# Work required:
Copy out the entries below word for word, from the start of the entries through the line containing "click(x=485, y=257)", including that line.

Word and element locating data

#####

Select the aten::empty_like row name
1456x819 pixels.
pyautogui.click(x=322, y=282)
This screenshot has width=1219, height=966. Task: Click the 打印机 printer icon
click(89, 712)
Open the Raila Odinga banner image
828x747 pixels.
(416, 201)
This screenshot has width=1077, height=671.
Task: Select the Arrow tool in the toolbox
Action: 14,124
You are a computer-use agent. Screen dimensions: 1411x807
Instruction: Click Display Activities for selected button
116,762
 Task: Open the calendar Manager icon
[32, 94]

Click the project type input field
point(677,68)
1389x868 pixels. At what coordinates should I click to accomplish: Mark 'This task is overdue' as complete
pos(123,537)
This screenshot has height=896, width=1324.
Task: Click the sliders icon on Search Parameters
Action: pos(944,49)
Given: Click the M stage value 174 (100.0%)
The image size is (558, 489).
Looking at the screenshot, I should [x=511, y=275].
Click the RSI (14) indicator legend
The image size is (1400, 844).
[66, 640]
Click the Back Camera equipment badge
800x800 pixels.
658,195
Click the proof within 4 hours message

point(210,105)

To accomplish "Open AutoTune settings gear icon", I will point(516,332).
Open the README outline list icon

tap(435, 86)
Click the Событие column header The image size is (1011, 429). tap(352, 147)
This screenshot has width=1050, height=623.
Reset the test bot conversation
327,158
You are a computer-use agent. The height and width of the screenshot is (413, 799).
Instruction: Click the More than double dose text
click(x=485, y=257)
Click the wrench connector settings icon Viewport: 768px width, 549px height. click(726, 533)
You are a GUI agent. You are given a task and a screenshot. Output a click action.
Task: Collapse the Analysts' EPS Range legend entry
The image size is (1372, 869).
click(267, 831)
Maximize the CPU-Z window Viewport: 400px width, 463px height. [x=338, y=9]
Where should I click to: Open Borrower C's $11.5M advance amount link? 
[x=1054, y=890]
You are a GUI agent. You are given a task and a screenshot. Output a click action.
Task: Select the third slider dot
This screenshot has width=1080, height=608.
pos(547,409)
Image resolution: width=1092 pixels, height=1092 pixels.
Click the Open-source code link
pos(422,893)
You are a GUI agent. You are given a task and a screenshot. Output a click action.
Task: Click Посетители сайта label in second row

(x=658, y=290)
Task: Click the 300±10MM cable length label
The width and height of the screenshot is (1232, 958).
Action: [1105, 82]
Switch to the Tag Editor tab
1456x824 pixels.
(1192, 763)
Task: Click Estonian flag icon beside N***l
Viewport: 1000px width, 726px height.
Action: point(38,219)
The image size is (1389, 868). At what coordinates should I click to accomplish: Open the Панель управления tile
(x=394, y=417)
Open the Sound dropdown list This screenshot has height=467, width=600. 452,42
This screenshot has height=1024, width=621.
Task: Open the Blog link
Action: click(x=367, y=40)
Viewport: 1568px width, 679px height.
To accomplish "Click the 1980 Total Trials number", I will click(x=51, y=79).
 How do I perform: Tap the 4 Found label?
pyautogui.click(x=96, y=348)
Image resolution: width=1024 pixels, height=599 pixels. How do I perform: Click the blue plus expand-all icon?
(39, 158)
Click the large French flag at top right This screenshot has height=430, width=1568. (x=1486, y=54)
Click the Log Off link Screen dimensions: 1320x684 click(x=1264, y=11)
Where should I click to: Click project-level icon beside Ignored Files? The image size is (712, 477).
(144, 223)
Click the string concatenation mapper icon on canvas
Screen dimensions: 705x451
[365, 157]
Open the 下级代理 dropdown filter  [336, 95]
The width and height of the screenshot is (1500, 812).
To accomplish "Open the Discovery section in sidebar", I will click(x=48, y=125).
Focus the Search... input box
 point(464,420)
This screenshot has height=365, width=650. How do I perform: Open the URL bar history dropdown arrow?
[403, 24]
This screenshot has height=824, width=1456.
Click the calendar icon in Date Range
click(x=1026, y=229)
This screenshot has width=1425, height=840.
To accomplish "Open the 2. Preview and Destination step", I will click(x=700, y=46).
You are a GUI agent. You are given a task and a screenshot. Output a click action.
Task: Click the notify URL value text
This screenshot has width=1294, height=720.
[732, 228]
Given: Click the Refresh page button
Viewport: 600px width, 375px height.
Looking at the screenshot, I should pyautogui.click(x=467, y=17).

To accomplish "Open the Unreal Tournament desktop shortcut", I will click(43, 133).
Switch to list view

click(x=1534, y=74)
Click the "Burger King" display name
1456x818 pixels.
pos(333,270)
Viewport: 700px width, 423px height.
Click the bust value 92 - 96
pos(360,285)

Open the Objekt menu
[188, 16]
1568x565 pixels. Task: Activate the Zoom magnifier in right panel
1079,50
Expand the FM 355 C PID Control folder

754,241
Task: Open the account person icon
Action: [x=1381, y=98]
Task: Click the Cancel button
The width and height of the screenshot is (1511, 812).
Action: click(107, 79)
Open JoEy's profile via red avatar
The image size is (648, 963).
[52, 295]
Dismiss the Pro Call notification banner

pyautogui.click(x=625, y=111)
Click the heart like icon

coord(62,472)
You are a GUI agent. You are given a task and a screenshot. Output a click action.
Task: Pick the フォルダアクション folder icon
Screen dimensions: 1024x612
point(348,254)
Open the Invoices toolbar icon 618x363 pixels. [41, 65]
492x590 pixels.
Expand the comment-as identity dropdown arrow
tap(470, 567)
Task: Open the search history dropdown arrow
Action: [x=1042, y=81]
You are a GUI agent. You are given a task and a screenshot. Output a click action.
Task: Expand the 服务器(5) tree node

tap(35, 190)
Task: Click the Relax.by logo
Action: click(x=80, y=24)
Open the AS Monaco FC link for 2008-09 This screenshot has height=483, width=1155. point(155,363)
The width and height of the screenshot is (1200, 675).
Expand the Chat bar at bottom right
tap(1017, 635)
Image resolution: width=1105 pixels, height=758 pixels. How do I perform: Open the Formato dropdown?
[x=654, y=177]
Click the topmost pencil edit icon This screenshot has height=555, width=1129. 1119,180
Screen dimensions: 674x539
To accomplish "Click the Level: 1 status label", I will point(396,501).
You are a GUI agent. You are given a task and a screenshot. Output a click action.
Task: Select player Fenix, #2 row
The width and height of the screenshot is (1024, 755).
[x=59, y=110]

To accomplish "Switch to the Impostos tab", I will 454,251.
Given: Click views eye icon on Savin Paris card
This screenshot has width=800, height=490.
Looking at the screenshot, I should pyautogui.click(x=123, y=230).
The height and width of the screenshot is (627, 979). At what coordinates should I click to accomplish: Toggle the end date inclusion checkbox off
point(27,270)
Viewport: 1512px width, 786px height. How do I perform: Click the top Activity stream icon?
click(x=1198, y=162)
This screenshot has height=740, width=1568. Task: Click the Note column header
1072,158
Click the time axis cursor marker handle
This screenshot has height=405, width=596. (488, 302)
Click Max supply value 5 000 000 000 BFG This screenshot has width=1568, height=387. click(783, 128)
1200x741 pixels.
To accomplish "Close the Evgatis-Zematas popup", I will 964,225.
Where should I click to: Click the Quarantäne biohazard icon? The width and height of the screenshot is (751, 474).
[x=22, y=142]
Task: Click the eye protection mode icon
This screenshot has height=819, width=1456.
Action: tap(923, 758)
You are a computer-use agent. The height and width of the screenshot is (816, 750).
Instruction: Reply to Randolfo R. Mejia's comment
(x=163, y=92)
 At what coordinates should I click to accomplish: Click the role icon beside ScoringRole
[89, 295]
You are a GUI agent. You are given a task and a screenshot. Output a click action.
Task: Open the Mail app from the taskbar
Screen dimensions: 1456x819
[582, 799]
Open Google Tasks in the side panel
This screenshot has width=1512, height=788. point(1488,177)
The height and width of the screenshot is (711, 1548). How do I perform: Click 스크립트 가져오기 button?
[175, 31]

#####

# Result of the exercise:
Select the aten::empty_like row name
1456x819 pixels.
pyautogui.click(x=322, y=282)
This screenshot has width=1219, height=966. Task: Click the 打印机 printer icon
click(89, 712)
Open the Raila Odinga banner image
828x747 pixels.
(416, 201)
This screenshot has width=1077, height=671.
Task: Select the Arrow tool in the toolbox
Action: 14,124
You are a computer-use agent. Screen dimensions: 1411x807
Instruction: Click Display Activities for selected button
116,762
 Task: Open the calendar Manager icon
[32, 94]

Click the project type input field
point(677,68)
1389x868 pixels. At what coordinates should I click to accomplish: Mark 'This task is overdue' as complete
pos(123,537)
This screenshot has height=896, width=1324.
Task: Click the sliders icon on Search Parameters
Action: pos(944,49)
Given: Click the M stage value 174 (100.0%)
The image size is (558, 489).
Looking at the screenshot, I should [x=511, y=275].
Click the RSI (14) indicator legend
The image size is (1400, 844).
[66, 640]
Click the Back Camera equipment badge
800x800 pixels.
658,195
Click the proof within 4 hours message

point(210,105)

To accomplish "Open AutoTune settings gear icon", I will point(516,332).
Open the README outline list icon

tap(435, 86)
Click the Событие column header The image size is (1011, 429). tap(352, 147)
This screenshot has width=1050, height=623.
Reset the test bot conversation
327,158
You are a computer-use agent. The height and width of the screenshot is (413, 799).
Instruction: Click the More than double dose text
click(x=485, y=257)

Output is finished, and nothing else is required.